▼

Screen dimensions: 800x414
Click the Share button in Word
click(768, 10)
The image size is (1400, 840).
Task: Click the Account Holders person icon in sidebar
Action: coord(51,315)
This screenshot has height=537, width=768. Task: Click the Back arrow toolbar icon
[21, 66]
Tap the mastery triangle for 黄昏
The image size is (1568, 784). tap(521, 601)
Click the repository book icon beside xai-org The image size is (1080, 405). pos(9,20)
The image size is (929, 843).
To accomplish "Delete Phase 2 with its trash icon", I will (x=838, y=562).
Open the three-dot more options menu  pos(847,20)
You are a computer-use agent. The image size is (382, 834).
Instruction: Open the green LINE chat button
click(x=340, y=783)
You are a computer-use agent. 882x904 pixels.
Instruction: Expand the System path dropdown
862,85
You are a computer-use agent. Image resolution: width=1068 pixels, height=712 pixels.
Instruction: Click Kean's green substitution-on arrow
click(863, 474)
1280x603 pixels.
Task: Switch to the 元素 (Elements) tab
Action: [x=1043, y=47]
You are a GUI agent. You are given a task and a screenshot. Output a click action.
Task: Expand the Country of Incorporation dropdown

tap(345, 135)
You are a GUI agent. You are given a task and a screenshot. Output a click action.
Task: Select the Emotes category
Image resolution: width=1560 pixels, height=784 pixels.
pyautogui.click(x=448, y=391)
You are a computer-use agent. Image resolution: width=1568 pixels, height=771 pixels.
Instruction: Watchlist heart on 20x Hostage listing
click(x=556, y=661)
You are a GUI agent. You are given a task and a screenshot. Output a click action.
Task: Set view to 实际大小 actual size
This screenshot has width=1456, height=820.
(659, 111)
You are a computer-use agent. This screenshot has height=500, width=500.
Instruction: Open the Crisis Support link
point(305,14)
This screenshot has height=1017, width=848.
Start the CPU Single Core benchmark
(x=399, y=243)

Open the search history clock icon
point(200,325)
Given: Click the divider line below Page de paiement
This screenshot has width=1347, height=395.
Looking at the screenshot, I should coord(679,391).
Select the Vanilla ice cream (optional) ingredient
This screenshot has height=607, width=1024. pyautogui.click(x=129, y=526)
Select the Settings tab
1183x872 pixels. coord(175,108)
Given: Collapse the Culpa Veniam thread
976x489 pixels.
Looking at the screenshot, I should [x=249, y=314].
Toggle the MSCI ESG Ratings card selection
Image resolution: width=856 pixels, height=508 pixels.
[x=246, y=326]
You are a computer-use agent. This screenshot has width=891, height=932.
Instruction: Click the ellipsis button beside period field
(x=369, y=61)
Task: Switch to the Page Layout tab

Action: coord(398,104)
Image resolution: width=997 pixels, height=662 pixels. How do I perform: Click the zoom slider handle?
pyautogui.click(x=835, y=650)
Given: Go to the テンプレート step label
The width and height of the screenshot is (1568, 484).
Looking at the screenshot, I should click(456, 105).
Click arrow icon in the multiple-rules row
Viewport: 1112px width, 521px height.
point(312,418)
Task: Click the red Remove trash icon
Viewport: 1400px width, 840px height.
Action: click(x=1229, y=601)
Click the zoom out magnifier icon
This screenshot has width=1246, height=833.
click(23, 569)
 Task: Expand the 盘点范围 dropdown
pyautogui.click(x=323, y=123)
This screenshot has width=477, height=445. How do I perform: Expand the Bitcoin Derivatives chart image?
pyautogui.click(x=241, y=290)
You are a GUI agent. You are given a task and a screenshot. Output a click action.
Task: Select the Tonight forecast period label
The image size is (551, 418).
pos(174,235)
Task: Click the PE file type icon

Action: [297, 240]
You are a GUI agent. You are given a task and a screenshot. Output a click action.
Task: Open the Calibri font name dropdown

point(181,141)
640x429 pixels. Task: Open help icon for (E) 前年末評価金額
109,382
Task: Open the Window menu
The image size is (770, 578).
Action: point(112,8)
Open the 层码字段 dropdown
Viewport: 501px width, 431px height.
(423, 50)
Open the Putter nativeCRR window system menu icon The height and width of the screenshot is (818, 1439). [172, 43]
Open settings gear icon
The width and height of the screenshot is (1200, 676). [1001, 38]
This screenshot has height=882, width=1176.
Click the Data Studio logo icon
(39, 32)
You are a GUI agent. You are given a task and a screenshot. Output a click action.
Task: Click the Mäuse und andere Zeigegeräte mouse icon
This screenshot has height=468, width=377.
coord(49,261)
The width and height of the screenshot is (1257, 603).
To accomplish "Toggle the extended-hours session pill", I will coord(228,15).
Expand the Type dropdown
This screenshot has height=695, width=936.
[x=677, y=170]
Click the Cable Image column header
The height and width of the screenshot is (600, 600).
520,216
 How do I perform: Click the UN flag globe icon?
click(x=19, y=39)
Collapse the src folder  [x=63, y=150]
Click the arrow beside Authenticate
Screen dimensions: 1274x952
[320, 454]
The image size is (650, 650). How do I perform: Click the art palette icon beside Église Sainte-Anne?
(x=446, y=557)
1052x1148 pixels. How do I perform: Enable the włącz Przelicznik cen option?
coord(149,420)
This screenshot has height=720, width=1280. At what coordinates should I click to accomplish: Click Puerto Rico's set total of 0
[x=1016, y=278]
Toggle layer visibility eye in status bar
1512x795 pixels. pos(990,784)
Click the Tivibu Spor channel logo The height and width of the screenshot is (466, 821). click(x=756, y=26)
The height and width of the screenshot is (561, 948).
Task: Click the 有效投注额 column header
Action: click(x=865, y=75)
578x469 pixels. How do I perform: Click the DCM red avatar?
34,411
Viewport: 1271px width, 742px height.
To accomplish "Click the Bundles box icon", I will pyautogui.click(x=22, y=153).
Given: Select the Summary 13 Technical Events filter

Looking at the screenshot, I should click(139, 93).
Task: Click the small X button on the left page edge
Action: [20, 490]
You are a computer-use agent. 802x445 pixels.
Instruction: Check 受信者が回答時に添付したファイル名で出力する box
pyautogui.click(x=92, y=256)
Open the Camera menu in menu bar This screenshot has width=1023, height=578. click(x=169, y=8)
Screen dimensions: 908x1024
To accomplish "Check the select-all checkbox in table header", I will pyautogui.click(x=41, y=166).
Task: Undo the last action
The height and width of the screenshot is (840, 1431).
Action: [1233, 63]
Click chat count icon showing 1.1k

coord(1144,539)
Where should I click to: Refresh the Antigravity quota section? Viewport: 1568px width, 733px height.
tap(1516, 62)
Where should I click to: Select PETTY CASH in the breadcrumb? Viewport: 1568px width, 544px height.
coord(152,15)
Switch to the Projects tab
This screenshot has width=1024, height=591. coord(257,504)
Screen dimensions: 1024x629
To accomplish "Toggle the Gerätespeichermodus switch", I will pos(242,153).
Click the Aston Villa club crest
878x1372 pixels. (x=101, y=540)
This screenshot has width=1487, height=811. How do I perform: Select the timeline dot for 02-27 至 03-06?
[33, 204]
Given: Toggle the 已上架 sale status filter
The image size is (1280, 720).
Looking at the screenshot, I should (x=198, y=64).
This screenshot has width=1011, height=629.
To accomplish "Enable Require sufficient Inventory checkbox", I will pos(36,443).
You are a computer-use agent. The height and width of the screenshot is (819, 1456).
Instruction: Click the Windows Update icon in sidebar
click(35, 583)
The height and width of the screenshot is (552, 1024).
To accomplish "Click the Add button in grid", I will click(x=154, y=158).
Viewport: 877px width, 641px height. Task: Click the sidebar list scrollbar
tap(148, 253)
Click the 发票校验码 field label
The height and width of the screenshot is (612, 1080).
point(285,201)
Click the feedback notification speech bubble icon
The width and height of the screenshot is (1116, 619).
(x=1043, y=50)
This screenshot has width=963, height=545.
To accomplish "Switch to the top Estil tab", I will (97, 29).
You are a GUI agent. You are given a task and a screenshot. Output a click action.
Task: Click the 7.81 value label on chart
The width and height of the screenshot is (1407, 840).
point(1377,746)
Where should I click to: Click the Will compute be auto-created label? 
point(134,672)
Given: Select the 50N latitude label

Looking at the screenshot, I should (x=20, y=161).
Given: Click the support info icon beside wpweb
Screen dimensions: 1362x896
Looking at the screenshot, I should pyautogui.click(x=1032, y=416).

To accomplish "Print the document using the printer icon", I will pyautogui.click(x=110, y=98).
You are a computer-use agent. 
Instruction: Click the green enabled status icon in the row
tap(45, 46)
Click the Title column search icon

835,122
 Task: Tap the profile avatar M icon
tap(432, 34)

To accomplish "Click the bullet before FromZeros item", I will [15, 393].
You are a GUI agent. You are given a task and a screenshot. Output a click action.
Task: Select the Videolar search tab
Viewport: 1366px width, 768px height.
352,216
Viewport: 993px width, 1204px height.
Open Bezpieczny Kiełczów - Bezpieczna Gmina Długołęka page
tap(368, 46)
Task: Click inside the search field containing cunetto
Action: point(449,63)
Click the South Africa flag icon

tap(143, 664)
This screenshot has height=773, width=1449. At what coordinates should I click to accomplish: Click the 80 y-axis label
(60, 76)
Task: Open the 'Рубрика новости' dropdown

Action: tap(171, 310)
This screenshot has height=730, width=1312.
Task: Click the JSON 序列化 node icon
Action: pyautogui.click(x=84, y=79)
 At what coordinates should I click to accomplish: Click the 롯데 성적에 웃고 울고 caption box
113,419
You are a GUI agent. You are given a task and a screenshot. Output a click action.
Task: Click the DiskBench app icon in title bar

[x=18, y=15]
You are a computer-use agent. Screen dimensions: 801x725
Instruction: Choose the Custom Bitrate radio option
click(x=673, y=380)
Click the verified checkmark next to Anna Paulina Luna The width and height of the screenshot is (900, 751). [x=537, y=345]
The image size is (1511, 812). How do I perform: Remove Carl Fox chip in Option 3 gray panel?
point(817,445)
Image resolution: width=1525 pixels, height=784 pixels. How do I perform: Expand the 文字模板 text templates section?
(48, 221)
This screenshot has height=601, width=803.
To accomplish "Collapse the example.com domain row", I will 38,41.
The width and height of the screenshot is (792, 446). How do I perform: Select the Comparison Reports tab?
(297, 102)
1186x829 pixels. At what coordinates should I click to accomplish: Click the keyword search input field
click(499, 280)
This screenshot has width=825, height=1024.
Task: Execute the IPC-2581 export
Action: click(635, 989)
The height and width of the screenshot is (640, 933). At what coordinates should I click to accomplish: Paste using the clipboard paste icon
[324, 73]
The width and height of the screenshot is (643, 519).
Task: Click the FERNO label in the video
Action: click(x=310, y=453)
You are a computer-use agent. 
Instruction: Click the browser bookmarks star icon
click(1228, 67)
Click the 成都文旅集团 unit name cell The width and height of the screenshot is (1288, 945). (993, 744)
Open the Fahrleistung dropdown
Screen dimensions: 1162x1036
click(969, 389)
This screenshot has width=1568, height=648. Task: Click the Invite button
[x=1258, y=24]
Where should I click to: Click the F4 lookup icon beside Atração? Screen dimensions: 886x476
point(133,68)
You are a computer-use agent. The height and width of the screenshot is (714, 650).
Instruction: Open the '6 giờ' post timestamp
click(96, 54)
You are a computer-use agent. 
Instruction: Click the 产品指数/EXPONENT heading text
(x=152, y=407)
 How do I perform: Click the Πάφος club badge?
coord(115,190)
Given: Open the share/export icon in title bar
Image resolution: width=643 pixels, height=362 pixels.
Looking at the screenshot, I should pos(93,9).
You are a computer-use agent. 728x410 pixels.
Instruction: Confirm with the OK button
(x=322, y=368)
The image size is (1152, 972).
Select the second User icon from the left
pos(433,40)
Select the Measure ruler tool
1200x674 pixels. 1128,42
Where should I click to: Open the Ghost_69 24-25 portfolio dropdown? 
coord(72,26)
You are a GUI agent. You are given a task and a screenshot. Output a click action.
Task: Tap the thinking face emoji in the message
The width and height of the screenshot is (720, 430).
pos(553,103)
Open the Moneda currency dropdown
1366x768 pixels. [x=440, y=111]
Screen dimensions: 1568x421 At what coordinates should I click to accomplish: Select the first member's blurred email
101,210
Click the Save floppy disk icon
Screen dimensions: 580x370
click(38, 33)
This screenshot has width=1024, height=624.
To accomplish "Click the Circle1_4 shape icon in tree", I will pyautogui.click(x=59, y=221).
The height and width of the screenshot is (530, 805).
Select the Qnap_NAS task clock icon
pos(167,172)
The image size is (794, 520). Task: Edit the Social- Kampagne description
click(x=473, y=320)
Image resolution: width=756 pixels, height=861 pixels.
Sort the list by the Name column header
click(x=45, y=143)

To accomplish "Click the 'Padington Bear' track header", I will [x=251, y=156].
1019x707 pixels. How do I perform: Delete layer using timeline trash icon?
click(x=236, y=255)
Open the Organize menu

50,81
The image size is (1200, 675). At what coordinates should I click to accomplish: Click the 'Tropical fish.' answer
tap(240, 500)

▲

Your task is to gather all lines from the entries above that hold the word "checkbox".

REPLY TO THE EXERCISE
To accomplish "Check the select-all checkbox in table header", I will pyautogui.click(x=41, y=166).
To accomplish "Enable Require sufficient Inventory checkbox", I will pos(36,443).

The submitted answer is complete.